Alafoyiannis testified that access by vehicles to the area in back of the Unit 1 building was " very important" for prospective commercial tenants to load and unload, and to permit the plaintiffs to maintain and possibly renovate the building, and to make any needed repairs to the heating, ventilating and air conditioning units on the roof. Tr., 7-7-16, 81; 7-14-16, 64, 69. He also testified that plaintiffs should have direct access by vehicle to allow garbage pickup and to have vehicles go right to the back door of Unit 1. Tr. 7-14-16, 65-66. He testified it is unreasonable to have a garbage man walk thirty feet from the loading area to the rear door of Unit 1 Id., 68.

The court notes that this distance is probably more than thirty feet, but the distance from the back entrance of the Barcelona Restaurant, which is fully satisfied with the refuse removal arrangement, and the back entrance on the Unit 1 building to the refuse area shown on Exhibit 15 is approximately the same.

There was evidence presented by the defendant that the rear of the Unit 1 building could be accessed. Rich testified, supported by photographic evidence, that vehicles sufficient to allow service of the HVAC equipment on the roof of the Unit 1 building and to access other exterior building repairs could reach the light and air easement in the rear of the plaintiff's building both by means of the ten-and-a-half-foot-wide alley, or " access area, " leading from Broad Street and through the entryway. Tr. 7-20-16, 142-49. See Ex. 15; Exhs. H1-H5 (boom lift), Exhs. I1-I10 (scissor lift) and Ex.
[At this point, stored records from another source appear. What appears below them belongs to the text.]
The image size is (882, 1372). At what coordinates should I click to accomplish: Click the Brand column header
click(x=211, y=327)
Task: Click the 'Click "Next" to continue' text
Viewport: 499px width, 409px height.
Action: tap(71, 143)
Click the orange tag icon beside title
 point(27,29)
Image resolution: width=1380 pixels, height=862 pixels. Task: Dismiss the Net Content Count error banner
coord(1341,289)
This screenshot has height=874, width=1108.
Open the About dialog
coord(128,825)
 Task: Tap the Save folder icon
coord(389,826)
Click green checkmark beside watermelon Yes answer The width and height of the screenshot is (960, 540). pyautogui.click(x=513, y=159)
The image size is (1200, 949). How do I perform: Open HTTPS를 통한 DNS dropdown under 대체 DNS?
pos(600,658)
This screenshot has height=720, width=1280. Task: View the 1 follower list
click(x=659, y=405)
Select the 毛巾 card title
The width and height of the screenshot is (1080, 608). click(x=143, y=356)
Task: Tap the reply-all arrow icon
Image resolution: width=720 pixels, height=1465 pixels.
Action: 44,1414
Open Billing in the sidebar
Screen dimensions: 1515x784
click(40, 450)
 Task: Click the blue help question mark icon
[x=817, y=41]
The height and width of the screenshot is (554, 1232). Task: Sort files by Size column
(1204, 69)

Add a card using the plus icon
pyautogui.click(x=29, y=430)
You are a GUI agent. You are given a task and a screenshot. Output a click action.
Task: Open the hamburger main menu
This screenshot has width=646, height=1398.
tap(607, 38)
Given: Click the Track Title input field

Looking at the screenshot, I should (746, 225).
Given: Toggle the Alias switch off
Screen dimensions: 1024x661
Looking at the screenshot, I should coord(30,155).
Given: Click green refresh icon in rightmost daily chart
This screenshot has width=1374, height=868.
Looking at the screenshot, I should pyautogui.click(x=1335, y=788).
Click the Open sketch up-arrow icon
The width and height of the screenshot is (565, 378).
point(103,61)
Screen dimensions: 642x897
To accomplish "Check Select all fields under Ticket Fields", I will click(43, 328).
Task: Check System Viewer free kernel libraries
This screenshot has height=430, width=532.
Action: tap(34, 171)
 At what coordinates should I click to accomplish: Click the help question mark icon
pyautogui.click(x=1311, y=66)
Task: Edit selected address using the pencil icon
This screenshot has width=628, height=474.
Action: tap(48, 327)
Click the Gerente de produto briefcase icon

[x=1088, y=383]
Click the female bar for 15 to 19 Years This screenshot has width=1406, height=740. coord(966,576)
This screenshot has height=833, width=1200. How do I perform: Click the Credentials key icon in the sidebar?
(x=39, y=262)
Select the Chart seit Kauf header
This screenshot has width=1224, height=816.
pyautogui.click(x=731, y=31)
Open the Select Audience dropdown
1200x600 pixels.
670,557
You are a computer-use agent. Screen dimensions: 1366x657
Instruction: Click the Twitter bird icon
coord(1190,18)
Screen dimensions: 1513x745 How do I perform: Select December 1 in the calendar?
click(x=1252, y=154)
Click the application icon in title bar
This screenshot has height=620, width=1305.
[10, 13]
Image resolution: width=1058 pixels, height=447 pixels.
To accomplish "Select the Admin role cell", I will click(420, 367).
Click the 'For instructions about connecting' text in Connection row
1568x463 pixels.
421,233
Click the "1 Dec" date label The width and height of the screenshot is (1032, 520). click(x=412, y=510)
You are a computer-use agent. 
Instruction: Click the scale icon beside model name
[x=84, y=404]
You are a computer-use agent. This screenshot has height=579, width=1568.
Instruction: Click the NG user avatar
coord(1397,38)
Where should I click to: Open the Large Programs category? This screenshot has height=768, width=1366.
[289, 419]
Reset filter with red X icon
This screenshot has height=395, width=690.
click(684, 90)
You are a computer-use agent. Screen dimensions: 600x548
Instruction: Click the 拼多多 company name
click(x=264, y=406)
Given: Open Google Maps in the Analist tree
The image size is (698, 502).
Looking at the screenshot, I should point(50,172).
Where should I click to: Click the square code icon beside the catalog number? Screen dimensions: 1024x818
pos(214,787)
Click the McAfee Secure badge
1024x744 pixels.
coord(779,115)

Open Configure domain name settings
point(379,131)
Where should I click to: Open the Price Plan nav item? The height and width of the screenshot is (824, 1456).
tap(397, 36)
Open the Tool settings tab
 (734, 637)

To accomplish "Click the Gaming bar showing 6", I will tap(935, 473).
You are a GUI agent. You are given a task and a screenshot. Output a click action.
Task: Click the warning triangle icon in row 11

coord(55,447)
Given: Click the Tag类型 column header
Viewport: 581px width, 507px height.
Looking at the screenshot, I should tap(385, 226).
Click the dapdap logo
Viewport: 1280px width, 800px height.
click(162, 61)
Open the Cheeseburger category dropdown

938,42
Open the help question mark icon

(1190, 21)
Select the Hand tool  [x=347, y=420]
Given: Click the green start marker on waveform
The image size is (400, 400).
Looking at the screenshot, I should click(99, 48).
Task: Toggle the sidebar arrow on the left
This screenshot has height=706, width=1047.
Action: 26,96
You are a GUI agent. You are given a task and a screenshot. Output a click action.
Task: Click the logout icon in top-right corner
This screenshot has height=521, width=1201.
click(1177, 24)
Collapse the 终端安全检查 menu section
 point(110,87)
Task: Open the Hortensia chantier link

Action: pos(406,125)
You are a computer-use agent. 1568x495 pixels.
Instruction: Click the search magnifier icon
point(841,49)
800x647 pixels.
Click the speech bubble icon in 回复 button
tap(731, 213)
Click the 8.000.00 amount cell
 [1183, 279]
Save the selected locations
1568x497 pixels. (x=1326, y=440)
M16, and M14 (dumpster at rear of Unit 1 building).

Todorovic testified that in 2013 he and Alafoyiannis were in communication with the United States Postal Service as a potential tenant for the Unit 1 building and contacted Chris Kelly, a F.D. Rich Co. employee, who was generally in charge of the Summer House building project, about plans for the Easement A area. Tr., 7-20-16, 22. Kelly sent the plaintiffs and their counsel (Attorney Goldman) an architectural drawing by Lessard Design of the planned service access area structure on March 22, 2013. Exhs. 18 and O. Todorovic testified he was in " complete shock" upon receipt of the plan. Tr. 7-20-16, 23. There were subsequent meetings between Kelly, Alafoyiannis, Todorovic and their architect, John Marinelli. It appears that the Postal Service tenancy was a non-starter. The Postal Service did not like the original Marinelli drawing (Tr., 7-14-16, 77) and a substitute plan for the area that was sent to Kelly on September 5, 2013 involved moving a column and a stair tower at a minimum--an alternative that plaintiffs were advised was unacceptable to the defendant. Ex. P; Tr., 7-20-16, 31. The Postal Service plans also called for three handicap parking spots in the light and air easement where the defendants had no parking rights. Ex. P; Ex. 20. Kelly testified that Marinelli's plans offered by the plaintiffs were much more elaborate than anything that could be considered at that point in time, a position, Kelly said, that made the plaintiffs unhappy. Tr., 7-20-16, 66. Kelly explained that the Summer House construction project had progressed; a general contractor was in place, and construction plans drawn. Id., 66-71. Without actually pricing it out, Kelly estimated the changes proposed by Marinelli's drawing would cost hundreds of thousands of dollars. Id., 75

The construction contract for Summer House was dated August 28, 2013. Ex. Q. The plaintiffs were notified that construction would commence by letter dated January 7, 2014. Ex. C. The progress of construction is shown by dated photographs, Exhibits D1 through D5, taken between February 2014 through October 2015. The principals of the plaintiffs occasionally visited their building during the construction period. Todorovic who lives and works in Greenwich visited the Unit 1 building " very rarely" during the construction period. Tr., 7-20-16, 33. Alafoyiannis visited more often and was familiar with the progress of construction as shown in Exhibits D1-D4. Tr., 7-14-16, 83-85. Certificates of Occupancy for Summer House were issued in March and May 2016. Exhs. E and F. In December 2015 Attorney Lippman, on behalf of the plaintiffs in a letter to Attorney Cohen, demanded the defendant cease and desist from building further structures located on Easement A and demolish what had been built there. Ex. 16. Cohen responded a little over a week later, noting that the plaintiffs had information for over two years of the planned construction on Easement A and in any event, the plaintiffs would have the access and parking called for in Section 12.2 of the Declaration. Ex. 17. This lawsuit was commenced the next month.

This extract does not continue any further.